━━━ Records supplied

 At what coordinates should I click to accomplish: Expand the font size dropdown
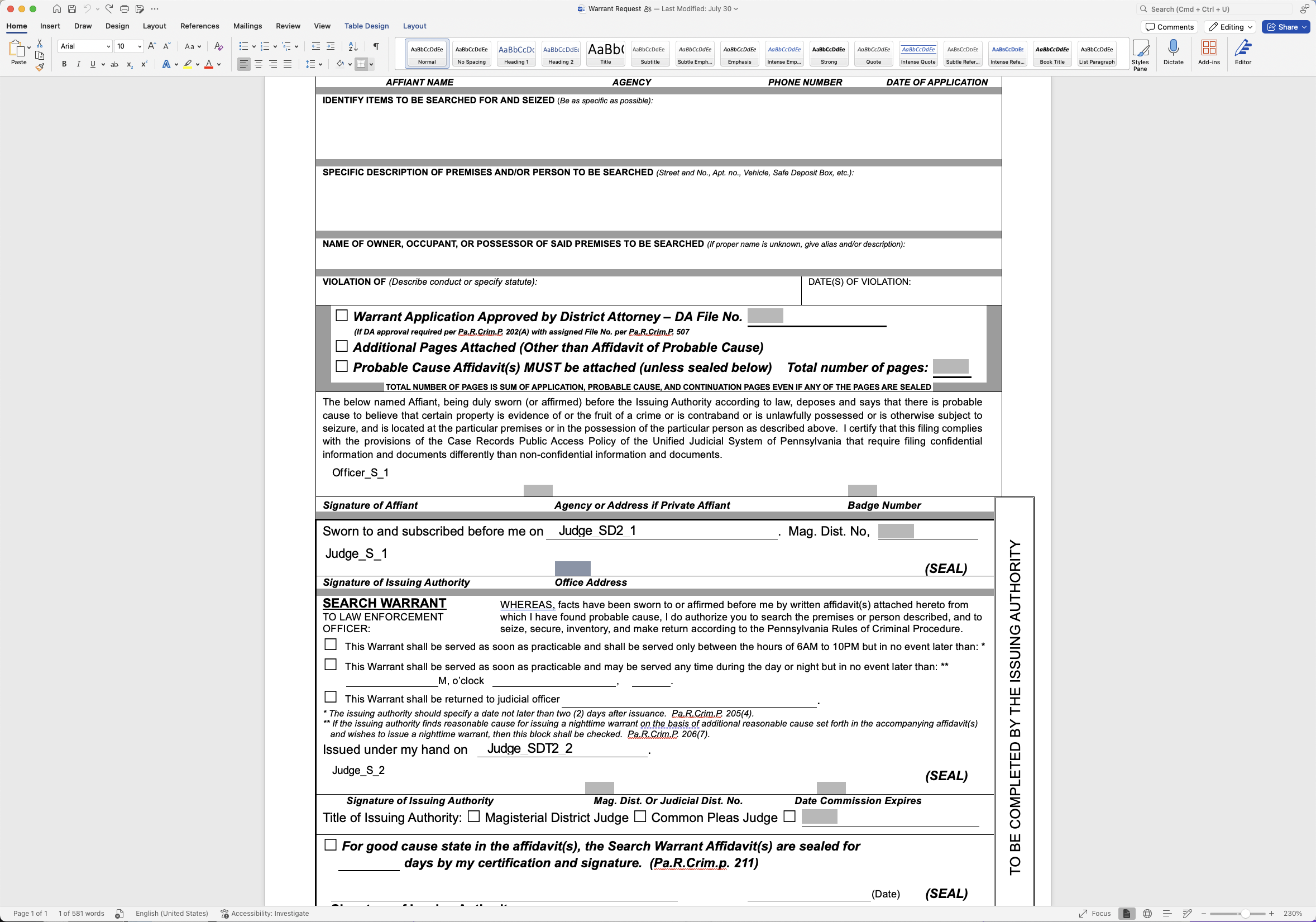[x=139, y=46]
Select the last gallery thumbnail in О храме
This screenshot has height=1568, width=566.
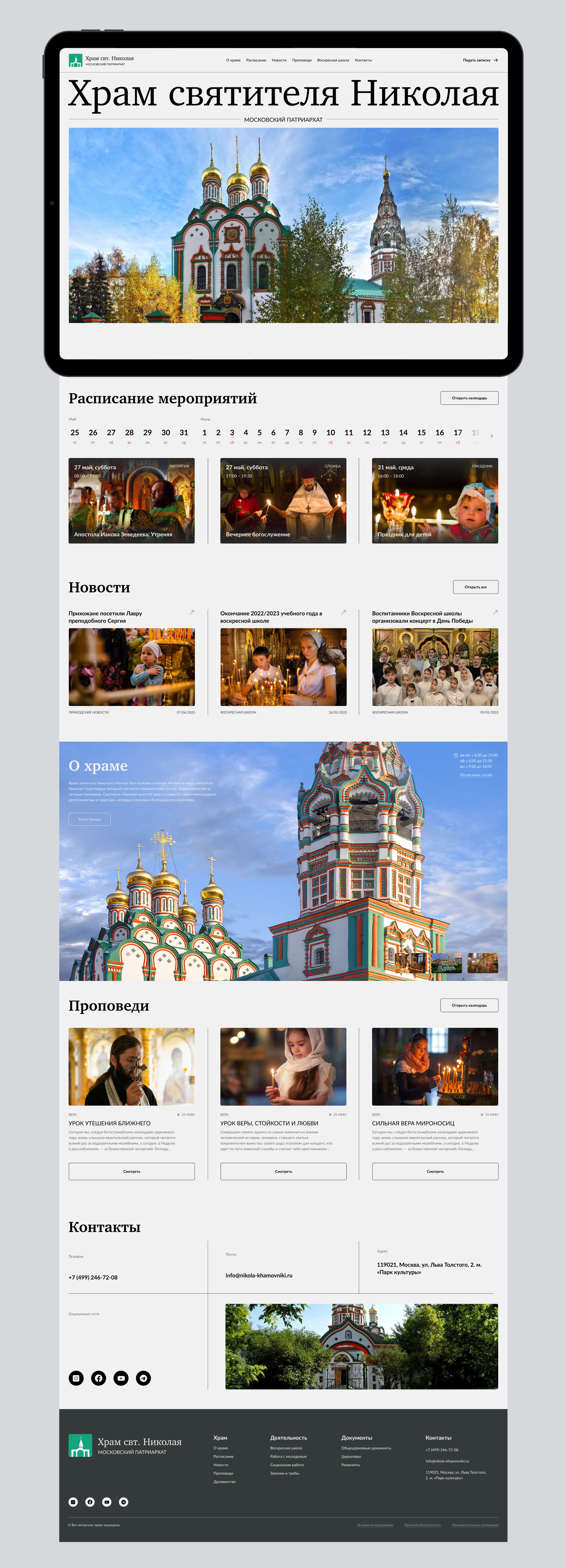[x=483, y=962]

━━━━━━

[Problem to solve]: Count the lines of the data above that contain the string "screenshot", and reply with only the number.

[Written solution]: 1